After the Waco fire, FBI negotiators insisted they had been certain Koresh would never commit suicide. Yet many people immediately noted that Koresh's messianic complex made suicide an all-too-likely response. It was subsequently revealed that within the FBI ranks there was dissension about Koresh's sincerity. But, true to their training, agents finally classified Koresh as a manipulative fraud rather than a sincerely deluded zealot, as just another bad guy incapable of moral convictions. A former hostage rescue team agent told me: "Koresh is just a con man. Some guys try to sell you the Brooklyn Bridge. Koresh uses religion." Con men like that, the reasoning at Waco seemed to have gone, don't die for their causes. And this misperception set in motion a chain of decisions that led to the final debacle.
In the face of a perceived Armageddon, mass suicide was only one of many possible disastrous results. What was to stop Koresh's band from tossing grenades at the tank? Or marching out of the compound with the children at gunpoint? And how could the FBI know that the compound walls weren't rigged with explosives?
In the end, however, these niceties lead back to the fundamental question: Why did the FBI suddenly escalate the conflict? Koresh was effectively under house arrest. And it has even come out that plans to build a concrete wall around the compound were considered but scrapped.
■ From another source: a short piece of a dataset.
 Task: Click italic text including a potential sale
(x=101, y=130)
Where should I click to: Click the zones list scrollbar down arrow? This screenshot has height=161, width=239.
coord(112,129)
Most likely, the ingrained notion that any lawbreaker is probably just an ordinary, amoral crook, and the ethos of "doing it," tipped the balance toward a tactical solution. To the FBI, Koresh represented the supreme insult: a federal-agent killer stringing them along, taunting them with broken promises and bogus deals. It would be hard to imagine an agent not itching to ram down the Ranch Apocalypse walls rather than sweat out another month kowtowing to a con man. As one FBI official remarked: "These people had thumbed their nose at law enforcement."
But the blunt rebuttal to this remark has to be: Frustration comes with the territory. So does enduring a few slings and arrows. In this battle, passion overtook reason. It led to a misreading of Koresh's character and to an unnecessary loss of life.
The FBI is a powerful, pervasive force in our country, and it will become more so as its scientific sophistication increases. We need agents who possess the qualities that imbued Quantico: fearlessness, daring, zeal. But Waco is unsettling evidence that the judgments of agents do not always match the refinements of their technology and the boldness of their tactics. Patience, humility and insight are among the most valuable weapons missing from the FBI arsenal.
"Agents live for the thrill of the moment, for the instant of a life-and-death confrontation."